> WHAT THE EXERCISE ASKS
Search the data for the word "right" and copy every line that contains it.

> LISTED RECORDS
--------------------
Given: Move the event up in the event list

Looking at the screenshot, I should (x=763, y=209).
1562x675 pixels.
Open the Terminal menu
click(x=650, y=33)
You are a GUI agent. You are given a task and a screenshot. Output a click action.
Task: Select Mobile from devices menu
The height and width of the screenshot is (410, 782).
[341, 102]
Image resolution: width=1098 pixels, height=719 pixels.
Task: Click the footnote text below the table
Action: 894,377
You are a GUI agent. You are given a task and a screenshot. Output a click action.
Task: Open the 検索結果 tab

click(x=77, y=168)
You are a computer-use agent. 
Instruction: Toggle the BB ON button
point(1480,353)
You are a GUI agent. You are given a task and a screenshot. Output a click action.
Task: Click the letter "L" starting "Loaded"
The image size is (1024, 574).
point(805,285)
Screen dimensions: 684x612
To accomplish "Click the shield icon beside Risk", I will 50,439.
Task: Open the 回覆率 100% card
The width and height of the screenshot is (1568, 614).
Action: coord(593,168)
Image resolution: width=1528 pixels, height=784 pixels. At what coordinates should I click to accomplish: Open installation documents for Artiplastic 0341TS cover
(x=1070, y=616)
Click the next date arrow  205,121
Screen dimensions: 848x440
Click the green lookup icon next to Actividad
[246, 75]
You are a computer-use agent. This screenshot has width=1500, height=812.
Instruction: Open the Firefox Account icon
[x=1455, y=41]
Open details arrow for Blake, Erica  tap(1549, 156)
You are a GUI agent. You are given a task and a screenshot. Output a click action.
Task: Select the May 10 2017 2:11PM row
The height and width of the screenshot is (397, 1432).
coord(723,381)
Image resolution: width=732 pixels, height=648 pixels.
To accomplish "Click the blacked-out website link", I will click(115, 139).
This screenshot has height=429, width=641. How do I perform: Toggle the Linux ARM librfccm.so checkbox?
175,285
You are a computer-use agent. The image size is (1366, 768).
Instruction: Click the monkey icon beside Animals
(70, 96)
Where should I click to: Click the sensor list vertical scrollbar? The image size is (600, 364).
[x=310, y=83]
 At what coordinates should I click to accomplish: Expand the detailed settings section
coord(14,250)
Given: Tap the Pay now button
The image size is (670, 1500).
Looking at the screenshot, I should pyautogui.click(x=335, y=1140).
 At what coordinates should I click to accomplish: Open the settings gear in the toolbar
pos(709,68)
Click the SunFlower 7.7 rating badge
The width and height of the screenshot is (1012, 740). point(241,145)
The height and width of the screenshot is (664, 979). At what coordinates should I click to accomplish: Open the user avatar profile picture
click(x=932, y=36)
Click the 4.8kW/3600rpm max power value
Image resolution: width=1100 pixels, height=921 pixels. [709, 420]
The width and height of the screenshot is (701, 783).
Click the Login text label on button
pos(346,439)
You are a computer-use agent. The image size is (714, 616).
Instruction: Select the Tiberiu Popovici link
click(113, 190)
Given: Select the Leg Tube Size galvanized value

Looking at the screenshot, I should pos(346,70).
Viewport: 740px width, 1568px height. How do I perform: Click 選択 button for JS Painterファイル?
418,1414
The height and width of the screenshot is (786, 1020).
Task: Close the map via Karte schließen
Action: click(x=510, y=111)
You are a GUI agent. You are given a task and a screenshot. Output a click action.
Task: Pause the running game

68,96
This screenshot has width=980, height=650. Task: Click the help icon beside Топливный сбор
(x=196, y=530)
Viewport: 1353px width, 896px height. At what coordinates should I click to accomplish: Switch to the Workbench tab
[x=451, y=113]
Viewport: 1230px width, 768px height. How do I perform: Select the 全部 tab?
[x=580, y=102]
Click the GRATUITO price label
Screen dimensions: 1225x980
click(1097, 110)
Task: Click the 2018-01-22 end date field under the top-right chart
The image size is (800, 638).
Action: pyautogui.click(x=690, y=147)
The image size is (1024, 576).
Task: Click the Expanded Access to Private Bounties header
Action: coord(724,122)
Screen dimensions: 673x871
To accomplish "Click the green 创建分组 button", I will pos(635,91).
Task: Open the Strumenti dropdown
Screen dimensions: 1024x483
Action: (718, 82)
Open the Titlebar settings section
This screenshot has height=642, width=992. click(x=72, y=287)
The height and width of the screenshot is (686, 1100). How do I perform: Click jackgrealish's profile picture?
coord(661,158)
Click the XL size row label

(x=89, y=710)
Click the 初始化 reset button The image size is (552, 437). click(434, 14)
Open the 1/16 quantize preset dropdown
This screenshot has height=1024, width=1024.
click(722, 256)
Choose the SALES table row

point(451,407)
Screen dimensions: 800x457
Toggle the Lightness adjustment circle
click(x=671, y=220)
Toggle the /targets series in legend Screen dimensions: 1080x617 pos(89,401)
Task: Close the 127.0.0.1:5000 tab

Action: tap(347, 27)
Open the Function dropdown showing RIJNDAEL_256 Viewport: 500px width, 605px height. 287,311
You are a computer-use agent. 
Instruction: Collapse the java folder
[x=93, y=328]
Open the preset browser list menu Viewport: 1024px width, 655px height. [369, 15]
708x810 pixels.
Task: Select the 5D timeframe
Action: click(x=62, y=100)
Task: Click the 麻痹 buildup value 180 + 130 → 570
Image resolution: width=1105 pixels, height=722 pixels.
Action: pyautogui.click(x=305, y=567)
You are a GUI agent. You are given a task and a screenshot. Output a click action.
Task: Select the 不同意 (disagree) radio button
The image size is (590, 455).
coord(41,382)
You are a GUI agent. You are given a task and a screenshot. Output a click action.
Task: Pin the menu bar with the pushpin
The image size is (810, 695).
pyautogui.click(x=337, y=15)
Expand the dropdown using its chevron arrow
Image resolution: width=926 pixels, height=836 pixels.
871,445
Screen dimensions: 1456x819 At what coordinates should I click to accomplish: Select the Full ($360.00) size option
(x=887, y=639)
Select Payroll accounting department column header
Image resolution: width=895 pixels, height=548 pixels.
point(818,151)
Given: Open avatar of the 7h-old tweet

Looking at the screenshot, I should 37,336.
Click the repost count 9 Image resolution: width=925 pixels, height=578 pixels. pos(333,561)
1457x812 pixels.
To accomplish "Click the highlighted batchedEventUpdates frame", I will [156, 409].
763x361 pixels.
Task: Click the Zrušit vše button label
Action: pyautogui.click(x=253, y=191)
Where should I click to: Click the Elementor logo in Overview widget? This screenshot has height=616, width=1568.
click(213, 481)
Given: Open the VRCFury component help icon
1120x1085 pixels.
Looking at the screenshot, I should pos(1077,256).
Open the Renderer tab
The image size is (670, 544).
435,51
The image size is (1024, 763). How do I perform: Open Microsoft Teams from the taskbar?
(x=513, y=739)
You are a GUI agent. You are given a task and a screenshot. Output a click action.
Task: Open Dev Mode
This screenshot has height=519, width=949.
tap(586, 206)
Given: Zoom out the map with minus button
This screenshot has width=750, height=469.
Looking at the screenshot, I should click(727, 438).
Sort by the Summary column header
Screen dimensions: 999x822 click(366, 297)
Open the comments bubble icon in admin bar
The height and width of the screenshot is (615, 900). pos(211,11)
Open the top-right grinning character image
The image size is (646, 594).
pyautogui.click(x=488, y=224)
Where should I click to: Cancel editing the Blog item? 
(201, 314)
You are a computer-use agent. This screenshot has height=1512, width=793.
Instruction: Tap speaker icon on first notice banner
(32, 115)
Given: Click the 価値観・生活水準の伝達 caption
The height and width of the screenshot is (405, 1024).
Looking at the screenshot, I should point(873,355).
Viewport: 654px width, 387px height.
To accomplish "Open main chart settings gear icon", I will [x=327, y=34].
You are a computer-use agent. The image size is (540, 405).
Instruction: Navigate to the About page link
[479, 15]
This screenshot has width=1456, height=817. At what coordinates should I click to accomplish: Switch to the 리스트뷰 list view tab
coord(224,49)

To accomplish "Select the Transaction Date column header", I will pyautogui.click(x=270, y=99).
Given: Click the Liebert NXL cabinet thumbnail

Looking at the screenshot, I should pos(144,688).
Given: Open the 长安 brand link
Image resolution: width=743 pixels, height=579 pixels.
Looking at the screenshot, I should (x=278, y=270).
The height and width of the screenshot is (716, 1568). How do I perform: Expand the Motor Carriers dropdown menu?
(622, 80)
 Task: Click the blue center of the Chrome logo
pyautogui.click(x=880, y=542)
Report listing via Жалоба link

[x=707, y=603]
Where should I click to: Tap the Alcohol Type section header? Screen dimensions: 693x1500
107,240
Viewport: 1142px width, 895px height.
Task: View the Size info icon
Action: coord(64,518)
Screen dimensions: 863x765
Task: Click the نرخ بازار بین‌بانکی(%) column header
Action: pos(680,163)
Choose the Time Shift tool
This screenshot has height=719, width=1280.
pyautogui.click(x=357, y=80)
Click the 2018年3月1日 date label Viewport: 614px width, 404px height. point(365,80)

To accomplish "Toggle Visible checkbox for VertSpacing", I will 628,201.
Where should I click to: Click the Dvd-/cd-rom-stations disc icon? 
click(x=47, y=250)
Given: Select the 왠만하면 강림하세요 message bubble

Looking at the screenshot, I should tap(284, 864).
--------------------
> SOLUTION TO THIS PROBLEM
Task: Click the 2018-01-22 end date field under the top-right chart
Open the top-right grinning character image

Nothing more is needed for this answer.